Se se pode considerar pacífico o entendimento de que o vício só pode qualificar-se como mera irregularidade, nos termos do nº 2 do artigo 118º do CPP, sujeita ao regime do artigo 123º do mesmo Código, já se detectam divergências jurisprudenciais quanto ao regime da sua sanação.

Encontram-se decisões que sustentam que a irregularidade está sujeita ao regime do n° 1 do artigo 123° do CPP, devendo ser arguida, perante o tribunal do julgamento, no próprio acto, ou seja, no decurso das sessões da audiência de julgamento em que a omissão foi praticada ou, não sendo detectada no próprio acto, no prazo de 3 dias a partir do momento em que as respectivas actas, acompanhadas dos suportes técnicos com o registo das gravações ficaram à disposição dos sujeitos processuais, sob pena de dever considerar-se sanada, o que obsta ao seu posterior conhecimento pelo tribunal, em sede de recurso.

A sanação da irregularidade produz ainda, como consequência, a impossibilidade do recurso da matéria de facto, ao abrigo do disposto no artigo 412°, nº 3, do CPP.

Na consideração de que a falta ou deficiente gravação da prova produzida em audiência impede, efectivamente, a relação de conhecer “de facto”, sustentam outras decisões que o vício afecta o valor do acto de produção da prova, ou seja, o julgamento, estando, por isso, submetido ao regime do n° 2 do artigo 123° do CPP. Pode/deve ser oficiosamente conhecida pelo tribunal de recurso e só pode ser sanada com a realização de novo julgamento.

É nosso entendimento de que só a segunda posição enunciada é defensável, em todas aquelas situações em que não ocorre renúncia ao recurso em matéria de facto.

Ora, de facto, o Ilustre Defensor não renunciou ao recurso sobre a matéria de facto.

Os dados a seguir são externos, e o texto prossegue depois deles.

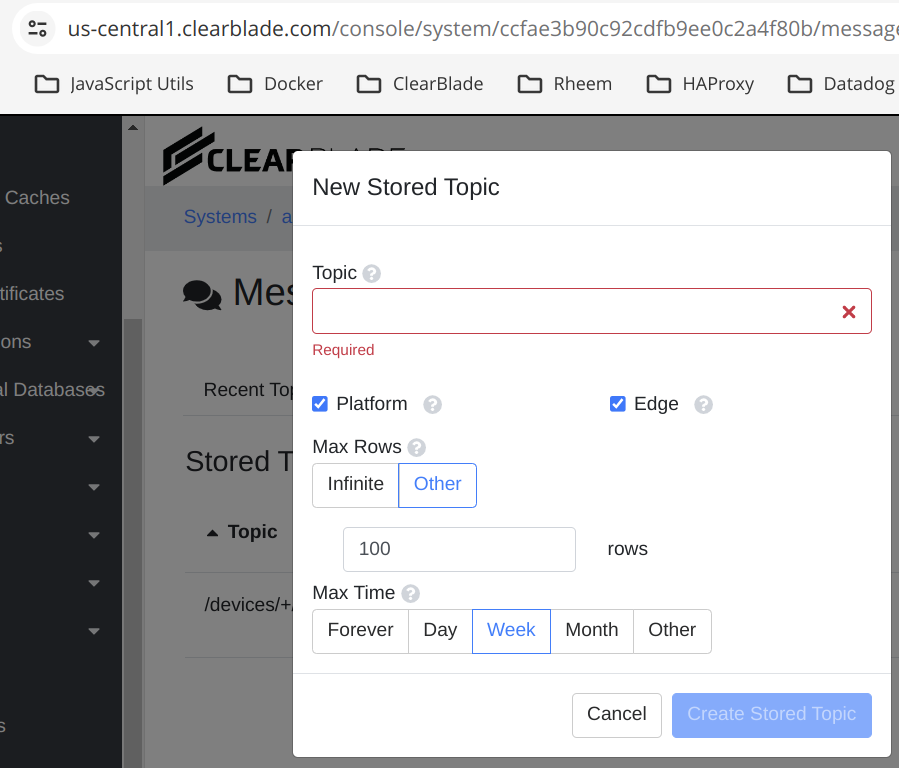Click the Cancel button
The width and height of the screenshot is (899, 768).
[x=616, y=715]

Mas, certo é que apresenta um requerimento, dirigido a este Tribunal, no qual pede a suspensão do prazo para recorrer até existir uma resposta concreta por parte do mesmo.

Em suma, Peticiona ao Tribunal a suspensão do prazo para recorrer, e quando, em nosso entender, não existe qualquer fundamento para suspensão do dito prazo.

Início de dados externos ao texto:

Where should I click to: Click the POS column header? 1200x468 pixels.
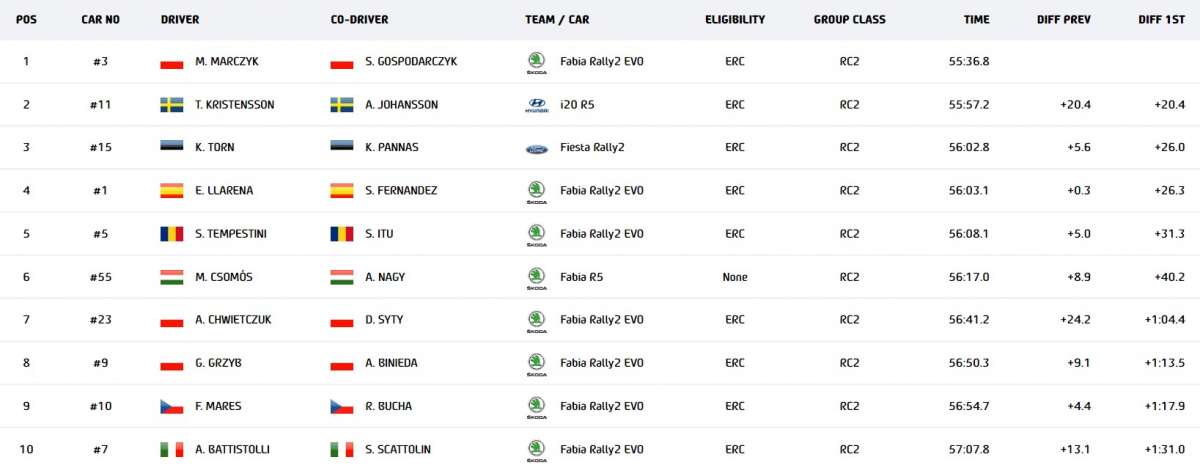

Poderia sim, e deveria, ter apresentado o seu requerimento de recurso, sendo que, nesse caso, perante as deficiências nas gravações da audiência de julgamento, poderia e deveria o Tribunal de 1.ª Instância, conhecido da irregularidade em causa, uma vez que a mesma prejudicava, de todo, o direito ao recurso.

Agora, nada serve a este Tribunal anular uma decisão e repetir a audiência de julgamento quando a irregularidade verificada apenas serviria para sustentar um recurso que não foi interposto.

E melhor, o que foi requerido pelo Arguido, e a fls. 1082 a 1083, foi a suspensão do prazo de recurso até existir uma resposta concreta por parte deste Tribunal em conformidade com o por duas vezes requerido.

Acontece que a resposta concreta por parte deste Tribunal foi dada por despacho datado de 03 de Fevereiro de 2010, a fls. 1084 dos autos, devidamente acompanhada de uma informação prestada pela secretaria judicial, e a qual foi notificada ao Arguido em 24 de Fevereiro de 2010 (cfr. fls. 1086).

Ou, por outras palavras, a conceder provimento ao requerido pelo Arguido - ou seja, a deferir a suspensão do prazo de recurso até à tomada de posição pelo Tribunal - o mesmo apenas poderia estar suspenso até ao dia em que o Arguido foi notificado da posição concreta deste Tribunal, ou seja, até ao dia 28 de Fevereiro de 2010.

Assim, a decisão tomada nos presentes autos transitou em julgado uma vez que não existe motivo ou fundamento legal para suspender o prazo de recurso, sendo que, e mesmo que assim não se entendesse, tal suspensão apenas poderia vigorar até à data em que a mesma foi solicitada, ou seja, até uma tomada de posição concreta por parte deste Tribunal quanto àquela matéria, a qual teve lugar por despacho datado de 03 de Fevereiro de 2010, devidamente notificado ao Arguido em 24 de Fevereiro de 2010.

Não foi apresentado requerimento de recurso, logo a decisão transitou em julgado, em nada servindo a sanação da presente decisão.

A sanação da irregularidade invocada apenas serviria para permitir ao Arguido um pleno exercício do seu direito ao recurso, do qual este não exerceu.

Em nada afecta o processado anteriormente, afectando apenas actos futuros - recurso - o qual não foi interposto.

Face ao exposto indefere-se o requerido a fls. 1082 e 1083.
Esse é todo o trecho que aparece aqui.